March 14, 2003

¿Quien es mas Latino?

By: Raul Damas

Imagine my surprise upon learning that I might not be Hispanic.

What if, all this time, I’d been eating a steady diet of fried-pork-based dishes for no good reason? Worse still, what if I didn’t really have to talk about Castro at every single meal since the age of two?

This self-doubt was triggered by various Latino “leaders'” comments at a recent press conference where a few Democrat senators, Hispanic “civil rights” organizations and the all-Democrat Congressional Hispanic Caucus (CHC) gathered to voice their opposition to Miguel Estrada’s. (I really hope you know who he is, because I refuse to type the sentence, “Estrada is President Bush’s nominee to the D.C. Circuit Court of Appeals, widely considered to be the second highest court in the land after the Supreme Court,” one more time.)

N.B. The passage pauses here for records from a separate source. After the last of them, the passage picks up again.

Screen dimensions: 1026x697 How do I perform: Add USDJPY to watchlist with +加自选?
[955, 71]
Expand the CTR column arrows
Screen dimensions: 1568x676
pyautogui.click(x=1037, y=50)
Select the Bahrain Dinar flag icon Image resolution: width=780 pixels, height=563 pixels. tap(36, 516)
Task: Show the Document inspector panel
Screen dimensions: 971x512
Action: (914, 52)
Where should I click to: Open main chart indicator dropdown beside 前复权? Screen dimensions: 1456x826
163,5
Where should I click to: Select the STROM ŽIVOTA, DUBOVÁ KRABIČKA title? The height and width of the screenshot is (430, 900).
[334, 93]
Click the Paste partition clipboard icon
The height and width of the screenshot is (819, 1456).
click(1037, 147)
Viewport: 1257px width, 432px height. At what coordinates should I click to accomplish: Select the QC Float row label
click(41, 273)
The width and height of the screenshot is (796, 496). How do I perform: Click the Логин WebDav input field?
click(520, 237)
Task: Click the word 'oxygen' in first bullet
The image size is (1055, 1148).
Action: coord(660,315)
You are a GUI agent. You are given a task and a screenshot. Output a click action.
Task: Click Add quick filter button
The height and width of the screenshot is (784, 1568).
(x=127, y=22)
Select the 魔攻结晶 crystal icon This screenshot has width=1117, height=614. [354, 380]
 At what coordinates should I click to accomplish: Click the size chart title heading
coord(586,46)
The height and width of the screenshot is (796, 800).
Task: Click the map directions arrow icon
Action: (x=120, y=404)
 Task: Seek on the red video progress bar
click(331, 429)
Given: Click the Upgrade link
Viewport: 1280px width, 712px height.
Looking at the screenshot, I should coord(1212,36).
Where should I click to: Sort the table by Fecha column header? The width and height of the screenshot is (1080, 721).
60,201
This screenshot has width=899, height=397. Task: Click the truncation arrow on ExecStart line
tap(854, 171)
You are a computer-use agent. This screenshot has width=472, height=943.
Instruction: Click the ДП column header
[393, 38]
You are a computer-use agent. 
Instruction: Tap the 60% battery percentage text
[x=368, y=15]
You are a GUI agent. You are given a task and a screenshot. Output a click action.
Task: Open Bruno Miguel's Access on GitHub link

Their not-so-subtle message was that Estrada is not a true Hispanic. They also said that being Hispanic was irrelevant to the confirmation, but they thought it important to make the previous point anyway.

So, the Honduran-born immigrant Miguel Estrada, who learned English after coming to the United States at 17, doesn’t pass muster. If that’s the case, I am in serious trouble.

New York native and Democratic Conference Chairman Bob Menendez awoke my full-blown paranoia by saying, “Being Hispanic for us means much more than having a surname.”

That “us” started my mind reeling. Who is “us”? The CHC? The Latino “civil rights community”? And what did they know that I didn’t, if they felt confident enough to lay down the line on what constitutes being Latino?

Regardless, I assumed my surname, Damas, gave me a pass on this one. After all, it’s written on every ladies room door in every Spanish-speaking country–as well as parts of Miami (although that may be redundant)–so it must count for something. Even my first name, Raul, was sure to get me by. If not, what had been the point of enduring all those schoolyard taunts?

But then Menendez cranked it up a notch: “[Being Hispanic] means having some relationship with the reality of what it is to live in this country as a Hispanic American.”

Oooh, boy.

You see, I’m not a particularly good dancer. I mean, I’m OK. Pretty good by most objective standards, but I can’t do all those sexy moves my father does at weddings.

And that’s just the tip of the iceberg.

I am, by some curse of the gods, also unable to grow a mustache. Of course, I’ve never tried, but I know I could go weeks without shaving my upper lip. And facial hair would certainly top any list of qualifications for being a true Hispanic. Just about every stereotypical image of Hispanics has them wearing mustaches, and surely that was the standard these Latino groups were adopting.

For males, anyway.

But what, then, about Frida Kahlo?

Even she had a better ‘stache! And that’s another problem: I think few things in this world are more overrated than liberal America’s current communist darling. I know I’m supposed to well-up with pride, thinking about the U.S. Postal Service choosing an anti-American radical socialist (redundancies, again) as the first Hispanic woman to grace a stamp.

But, I don’t.

I’d say I’m more than a little out of step with what the powers that would-be deem “Hispanic.” Of course, I could be wrong. After all, they didn’t bother to positively define, in any meaningful way, what constitutes Hispanic.

And, seriously, who could blame them? The U.S. Census Bureau spent decades figuring out how to capture us in their surveys. (I humbly use that “us,” knowing full well my membership is pending.) Finally, it decided that Hispanic is a “self-defined” category.

Basically, since the Bureau invented the word “Hispanic” in the late 50s, they figured if you think you’re Hispanic, who are they to argue?

Would things were that simple.

It will take more than just my opinion to convince guys like the Puerto Rican Legal Defense and Education Fund’s Angelo Falcon, who said, “It’s not good enough to simply say that because of someone’s genetics or surname that they should be considered Hispanic.” Technically, he’s right–although I’m sure he has no idea why.

And here we run into difficulties again. According to the Bob Menendez school of thought, everyone who thinks they’re Hispanic can’t just run around saying they are. If that were the case, guys like Miguel Estrada, would get off scot-free. On the other hand, Falcon says that being Hispanic is something that you can’t inherit.

What starts to emerge when you combine many Latino “leaders'” words, scientific fact, and plain common sense is that, in politics at least, Hispanicity is judged on a sliding scale.

It appears these Latino “leaders” had a terrific opportunity to do something they’re always complaining they never have the opportunity to do: lead. Instead they decided to stage a production of “Quien Es Mas Macho?”

Most Americans have good questions about Latinos, especially now that we’re the largest minority in the country. Are we a race? An ethnicity? Are we white? Are we brown? Are we “Latino” or “Hispanic?”

By playing political games with 38 million Americans’ identity, these Latino “leaders” chose to further muddy the waters and shirk their self-imposed task.

Thanks to the CHC and various other Latino organizations’ inability to lead, millions in this country will continue to misunderstand the single most import demographic change in their lifetime.

And I’ll be starting salsa lessons tomorrow, just in case.